Clearly mobile payments are going to be a thing and will probably replace credit cards etc one day but just how will it work? Over at GigaOm they have some interesting thoughts on one companies possible approach...



> Every owner of an iPhone, iPad and iPod Touch has an Apple ID, and the majority of those IDs are directly linked to a credit or debit card. If Apple were to use that Apple ID as a baseline credential for a mobile payments service, it would have a tremendous advantage in the world of financial services.
> 
> That’s exactly what Apple plans to do, according to a _Wall Street Journal_ report, and the company reportedly assigned two of its prominent executives, iTunes and App Store chief Eddy Cue and online retail head Jennifer Bailey, to get that payments business off the ground.

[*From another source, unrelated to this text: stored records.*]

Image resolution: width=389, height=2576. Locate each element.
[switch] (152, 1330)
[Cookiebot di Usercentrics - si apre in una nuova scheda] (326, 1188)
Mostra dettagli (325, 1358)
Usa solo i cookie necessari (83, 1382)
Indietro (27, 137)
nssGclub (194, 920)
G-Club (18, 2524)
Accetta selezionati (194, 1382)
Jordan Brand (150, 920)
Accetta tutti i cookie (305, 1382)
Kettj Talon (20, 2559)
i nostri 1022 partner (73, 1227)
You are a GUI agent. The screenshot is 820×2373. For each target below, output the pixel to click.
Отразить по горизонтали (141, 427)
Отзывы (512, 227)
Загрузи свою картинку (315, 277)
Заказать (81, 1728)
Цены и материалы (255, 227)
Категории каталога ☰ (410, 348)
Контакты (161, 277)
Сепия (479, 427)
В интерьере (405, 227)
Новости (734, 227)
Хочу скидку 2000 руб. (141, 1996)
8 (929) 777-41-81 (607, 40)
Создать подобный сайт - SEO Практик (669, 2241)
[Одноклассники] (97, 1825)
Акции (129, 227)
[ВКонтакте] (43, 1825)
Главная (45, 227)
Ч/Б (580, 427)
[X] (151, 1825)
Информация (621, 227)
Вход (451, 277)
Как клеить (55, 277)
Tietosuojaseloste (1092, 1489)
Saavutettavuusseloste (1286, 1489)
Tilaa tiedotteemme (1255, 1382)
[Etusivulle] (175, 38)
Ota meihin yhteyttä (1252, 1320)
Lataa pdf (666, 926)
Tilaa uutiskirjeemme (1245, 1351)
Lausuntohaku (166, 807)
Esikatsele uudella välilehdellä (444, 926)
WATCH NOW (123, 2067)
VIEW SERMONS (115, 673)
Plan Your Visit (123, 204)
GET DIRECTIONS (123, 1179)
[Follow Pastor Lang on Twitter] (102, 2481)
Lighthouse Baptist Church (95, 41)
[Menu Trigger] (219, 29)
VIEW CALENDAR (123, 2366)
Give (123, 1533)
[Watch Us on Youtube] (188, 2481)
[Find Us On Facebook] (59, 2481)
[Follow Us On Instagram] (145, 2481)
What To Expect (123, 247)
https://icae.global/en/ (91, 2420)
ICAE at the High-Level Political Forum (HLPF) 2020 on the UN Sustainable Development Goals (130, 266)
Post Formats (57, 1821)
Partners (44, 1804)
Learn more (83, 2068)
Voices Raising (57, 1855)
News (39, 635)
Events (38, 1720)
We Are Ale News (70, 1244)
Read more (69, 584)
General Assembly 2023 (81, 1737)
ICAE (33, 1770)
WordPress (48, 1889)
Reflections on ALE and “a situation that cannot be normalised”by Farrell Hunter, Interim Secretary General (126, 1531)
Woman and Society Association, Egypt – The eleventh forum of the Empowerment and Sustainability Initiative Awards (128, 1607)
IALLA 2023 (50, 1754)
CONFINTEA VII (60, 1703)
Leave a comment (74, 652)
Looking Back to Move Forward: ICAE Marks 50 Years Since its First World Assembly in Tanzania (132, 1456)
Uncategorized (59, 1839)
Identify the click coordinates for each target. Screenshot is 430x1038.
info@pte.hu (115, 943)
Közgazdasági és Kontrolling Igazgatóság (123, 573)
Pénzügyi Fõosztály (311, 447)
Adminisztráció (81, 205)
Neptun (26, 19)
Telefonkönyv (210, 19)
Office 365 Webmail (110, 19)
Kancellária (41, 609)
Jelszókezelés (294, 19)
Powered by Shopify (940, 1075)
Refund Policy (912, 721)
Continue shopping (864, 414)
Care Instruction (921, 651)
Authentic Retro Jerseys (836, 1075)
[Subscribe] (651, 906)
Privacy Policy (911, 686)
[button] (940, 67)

Read the full article here, go on I dare ya!


----------



## Sunray (Jan 29, 2014)

Unless its backed by most if not all the major retail banks its a non starter in this country.

I refer you to paywave.  This is starting to take off now, because the banks replaced everybody's cards with new pay wave card.


----------



## mwgdrwg (Jan 29, 2014)

They'd better put NFC in their phones then.


----------



## UnderAnOpenSky (Jan 29, 2014)

Will they let me have an apple ID on my android device? I doubt it. If you're going to exclude a lot of customers from the start, why should companies start using it?


----------



## editor (Jan 29, 2014)

Global Stoner said:


> Will they let me have an apple ID on my android device? I doubt it. If you're going to exclude a lot of customers from the start, why should companies start using it?


It'll be Apple only of course so will have little impact on the majority of users.


----------



## UnderAnOpenSky (Jan 29, 2014)

I'm still not sure the advantage of using my phone to pay for things over my cards.


----------



## Mr Smin (Jan 29, 2014)

Global Stoner said:


> I'm still not sure the advantage of using my phone to pay for things over my cards.



Not necessarily an advantage, just an alternative. I've seen lots of people in London put their Oyster card inside their phone case, giving the same-ish effect.

In the AppStore, Apple take a big cut of purchases. That's not likely to carry over to the wider world.


----------



## UnderAnOpenSky (Jan 29, 2014)

I'm not adverse to using my phone to pay for stuff, but there's got to be an advantage. Otherwise what's the point in switching?


----------



## UnderAnOpenSky (Jan 29, 2014)

What I would like is an easier, more universal system, that is also secure for payments to mates and the like. I know there are ways of doing it, but something that was almost ubiquitous would be good.


----------



## RedDragon (Jan 29, 2014)

I think Amazon could own this if they wanted to ...


----------



## editor (Jan 29, 2014)

Global Stoner said:


> What I would like is an easier, more universal system, that is also secure for payments to mates and the like. I know there are ways of doing it, but something that was almost ubiquitous would be good.


The Barclays PingIt thingy is about as easy as it gets. 

http://www.barclays.co.uk/Mobile/BarclaysPingit/P1242603570446


----------



## Kid_Eternity (Jan 29, 2014)

mwgdrwg said:


> They'd better put NFC in their phones then.



Looks like they're going down another route...


----------



## Sunray (Jan 30, 2014)

editor said:


> The Barclays PingIt thingy is about as easy as it gets.
> 
> http://www.barclays.co.uk/Mobile/BarclaysPingit/P1242603570446



As is the incompatible natwest system. 

It's going to take a lot for me to get my phone out over my visa card.  For security and simplicity reasons. Pay wave has just about nailed quick payment via cards. 

Inventing technological solutions for problems that nobody has noticed was a problem is a waste of time. The verge has a report on a one wheeled motorbike.  It's having to use technology to keep it stable so people can ride it. Was having two wheels such a problem?  (It was an exercise btw but highlights the point I'm making nicely)


----------



## Kid_Eternity (Jan 31, 2014)

The bank apps are shit user journeys if you aint a customer. A few have now got together behind something called Zapp (where the hell do they get these names from?!)...but it's still a long way from the ease of chip and pin which is the benchmark for easy payment.


----------